How Yugabyte xCluster Handles Conflicts with Last Writer Wins

Introduction

One of the most common questions about YugabyteDB’s xCluster active-active replication is:

“What happens if two universes update the same row at nearly the same time?”

The answer: YugabyteDB uses the last-writer-wins (LWW) strategy, driven by the Hybrid Logical Clock (HLC).

● Each write gets a globally comparable HLC timestamp.
● When conflicts arise, the write with the later HLC wins.
● The losing update is overwritten … no merge, no error.

In this YugabyteDB Tip we’ll demo this behavior step by step, using yugabyted to spin up two local universes.

Special Note:

Before setting up xCluster replication between two “production” class YugabyteDB universes, be sure to read the Inconsistencies affecting transactions section in the official YugabyteDB documentation to understand key transactional nuances.
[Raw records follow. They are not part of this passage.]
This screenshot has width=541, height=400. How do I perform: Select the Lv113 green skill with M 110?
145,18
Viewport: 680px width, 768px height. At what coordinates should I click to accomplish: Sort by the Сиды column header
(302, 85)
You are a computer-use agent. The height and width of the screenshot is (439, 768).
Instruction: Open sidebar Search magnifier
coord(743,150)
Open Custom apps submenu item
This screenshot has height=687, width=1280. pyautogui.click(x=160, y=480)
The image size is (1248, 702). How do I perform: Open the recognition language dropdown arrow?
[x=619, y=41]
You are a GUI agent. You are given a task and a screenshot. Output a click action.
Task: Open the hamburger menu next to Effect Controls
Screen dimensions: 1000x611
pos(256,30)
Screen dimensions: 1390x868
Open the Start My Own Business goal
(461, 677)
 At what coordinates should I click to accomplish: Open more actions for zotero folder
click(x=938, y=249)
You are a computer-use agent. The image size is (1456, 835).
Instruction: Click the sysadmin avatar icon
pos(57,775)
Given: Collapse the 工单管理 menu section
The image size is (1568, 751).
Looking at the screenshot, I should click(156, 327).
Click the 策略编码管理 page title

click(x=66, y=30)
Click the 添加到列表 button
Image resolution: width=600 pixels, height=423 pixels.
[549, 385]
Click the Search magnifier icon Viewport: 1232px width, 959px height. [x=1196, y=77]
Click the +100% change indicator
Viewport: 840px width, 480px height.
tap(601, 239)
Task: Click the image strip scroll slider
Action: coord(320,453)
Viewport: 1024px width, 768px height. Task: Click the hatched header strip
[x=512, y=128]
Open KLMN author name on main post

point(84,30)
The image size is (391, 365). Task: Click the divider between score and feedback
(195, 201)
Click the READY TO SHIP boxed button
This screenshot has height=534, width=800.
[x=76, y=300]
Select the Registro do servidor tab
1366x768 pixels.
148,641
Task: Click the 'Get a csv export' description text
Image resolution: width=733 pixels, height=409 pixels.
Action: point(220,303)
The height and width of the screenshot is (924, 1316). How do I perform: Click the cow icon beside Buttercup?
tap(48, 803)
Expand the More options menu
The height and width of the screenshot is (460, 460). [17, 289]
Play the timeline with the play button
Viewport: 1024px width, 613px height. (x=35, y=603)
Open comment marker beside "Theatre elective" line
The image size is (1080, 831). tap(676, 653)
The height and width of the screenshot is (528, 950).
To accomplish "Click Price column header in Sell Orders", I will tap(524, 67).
It’s an important read!

1. Setup: Two Local Universes

				
					yugabyted start --base_dir=~/yb01 --advertise_address=127.0.0.1 > start1.log
yugabyted start --base_dir=~/yb02 --advertise_address=127.0.0.2 > start2.log

2. Create a test table on each universe

				
					ysqlsh -h 127.0.0.1 -c "CREATE TABLE test(id INT PRIMARY KEY, c1 TEXT, mofified_ts TIMESTAMP DEFAULT clock_timestamp());"
ysqlsh -h 127.0.0.2 -c "CREATE TABLE test(id INT PRIMARY KEY, c1 TEXT, mofified_ts TIMESTAMP DEFAULT clock_timestamp());"

3. Set up bi-directional xCluster

We’ll use here the the setup commands that were covered in the YugabyteDB Tip
Quickly Test xCluster Active-Active Multi-Master Replication with yugabyted.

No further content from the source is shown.